Take a look at your function if elem x "aeiou" then 1 + vowels xs else vowels xs. You need to return b, not recurse adding one to it.

if elem x "aeiou" this part is fine. then 1 + acc <- see what I'm doing here? I'm adding one to the accumulator, not recursing manually, that is done by foldr, as for the else case: acc. That's it. You don't need to even touch x.

Putting it all together: vowels = foldr (\x acc -> if elem x "aeiou" then 1 + acc else acc) 0 The 0 is what the acc will start as.

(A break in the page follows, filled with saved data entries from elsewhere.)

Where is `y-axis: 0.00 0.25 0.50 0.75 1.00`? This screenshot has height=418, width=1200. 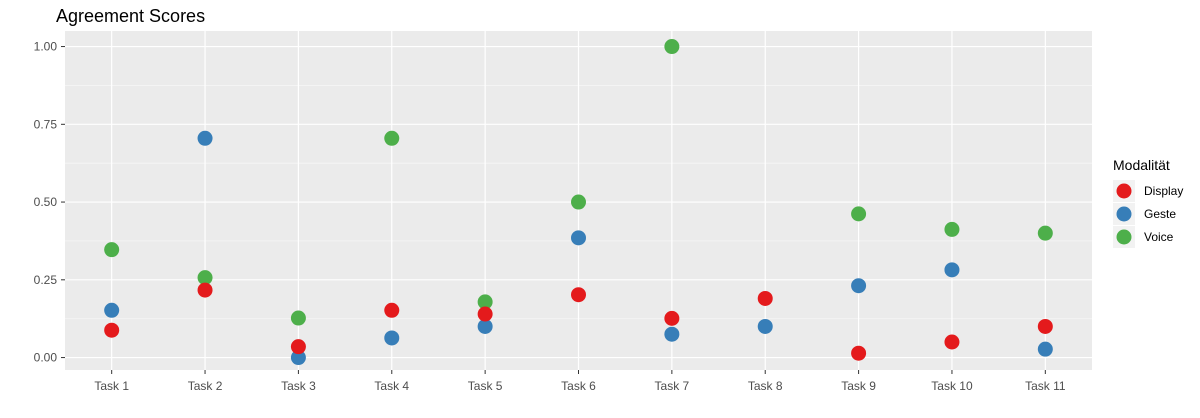 y-axis: 0.00 0.25 0.50 0.75 1.00 is located at coordinates (50, 202).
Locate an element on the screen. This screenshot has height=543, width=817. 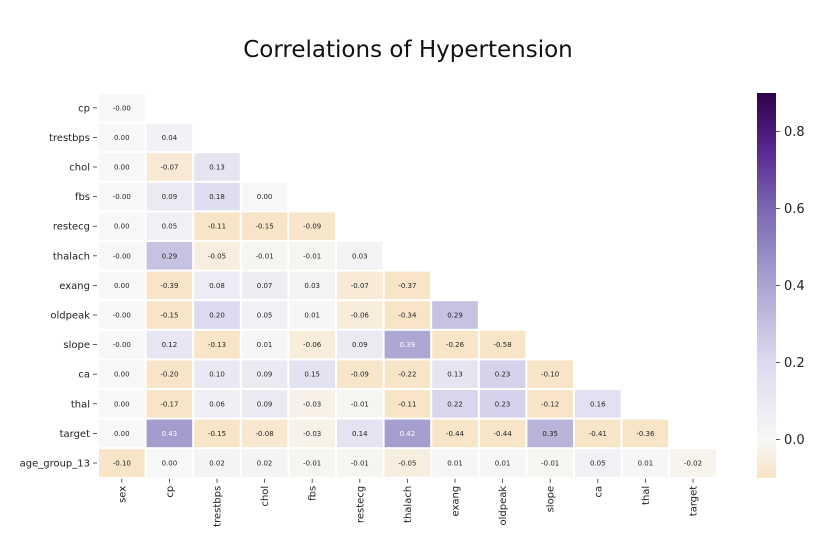
cell-value-label: -0.13 is located at coordinates (217, 345).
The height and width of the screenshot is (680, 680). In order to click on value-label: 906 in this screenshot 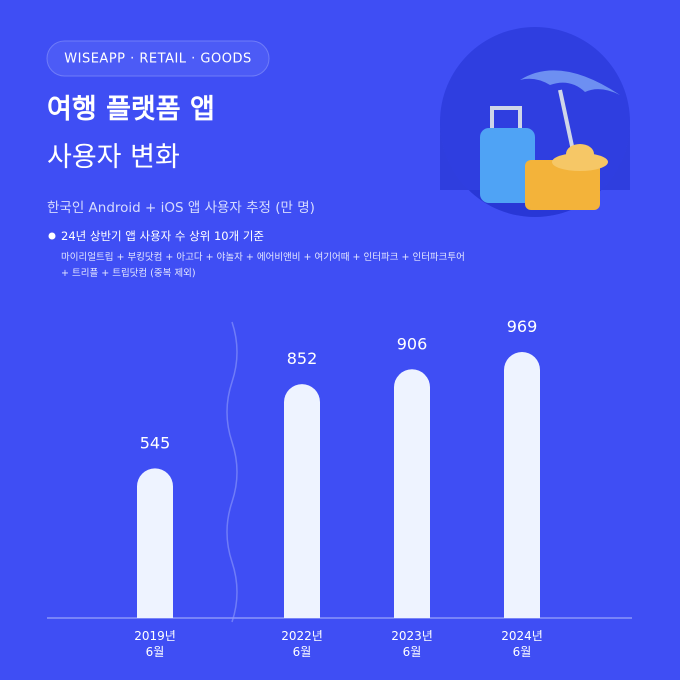, I will do `click(412, 344)`.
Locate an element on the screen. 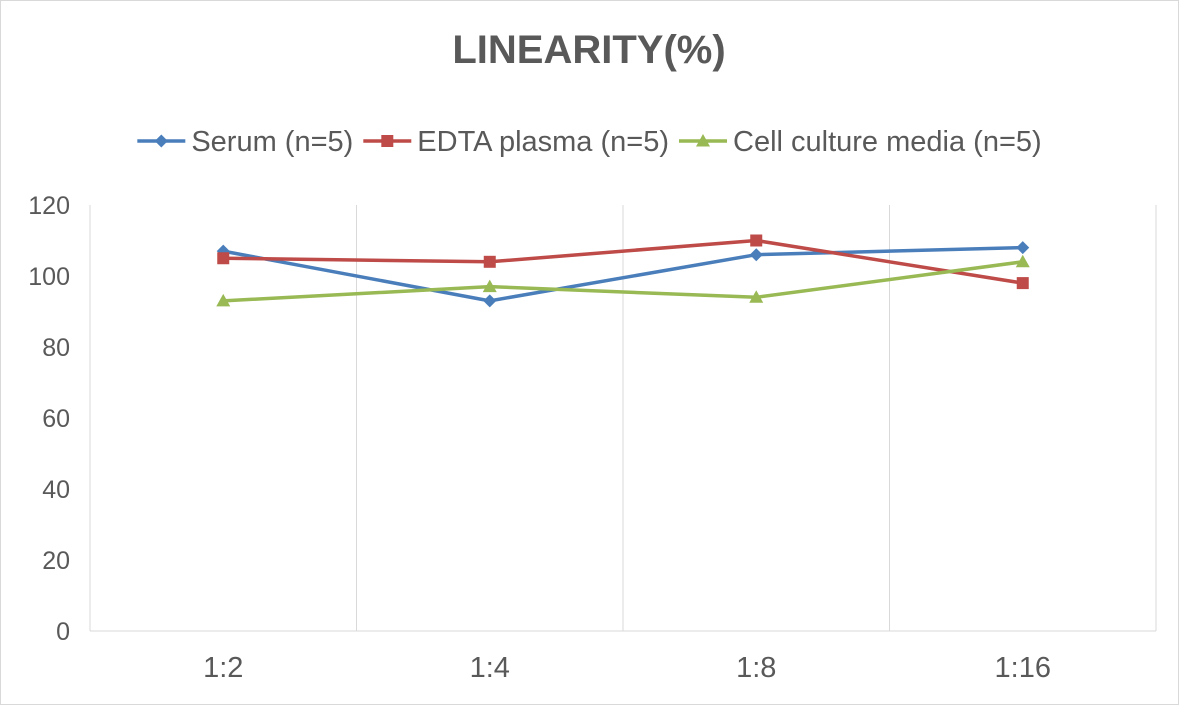 The width and height of the screenshot is (1179, 705). y-axis: 0 20 40 60 80 100 120 is located at coordinates (49, 419).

If you want to know more about folds, I suggest you reimplement them yourself.

Answer 4

Well a foldr :: (a -> b -> b) -> b -> [a] -> b is a function where the first parameter is a function f :: a -> b -> b. You can here see the a parameter as the "head" of the list, the second parameter b as the result of the recursion with foldr, and you thus want to produce a result in terms of these two for the entire function. This logic is basically encapsulated in the second clause of your function.

Indeed:

vowels (x:xs) = if elem x "aeiou" then 1 + vowels xs else vowels xs

can be rewritten as:

vowels (x:xs) = if elem x "aeiou" then 1 + rec else rec
    where rec = vowels xs

and rec is thus the outcome of the recursive call, the second parameter of the "fold"-function. x on the other hand is the first parameter of the "fold"-function. We thus need to write this function, only in terms of x and rec, and this is simply:

\x rec -> if elem x "aeiou" then 1 + rec else rec

Furthermore we need to handle the case of an empty list, this is the first clause of your function. In that case the result is 0, this is the second paramter of the foldr, so we got:

vowels = foldr (\x rec -> if elem x "aeiou" then 1 + rec else rec) 0

Or a more clean syntax:

vowels = foldr f 0
    where f x rec | elem x "aeiou" = 1 + rec
                  | otherwise = rec

We can further clean it up, by abstracting away rec:

vowels = foldr f 0
    where f x | elem x "aeiou" = (1+)
              | otherwise = id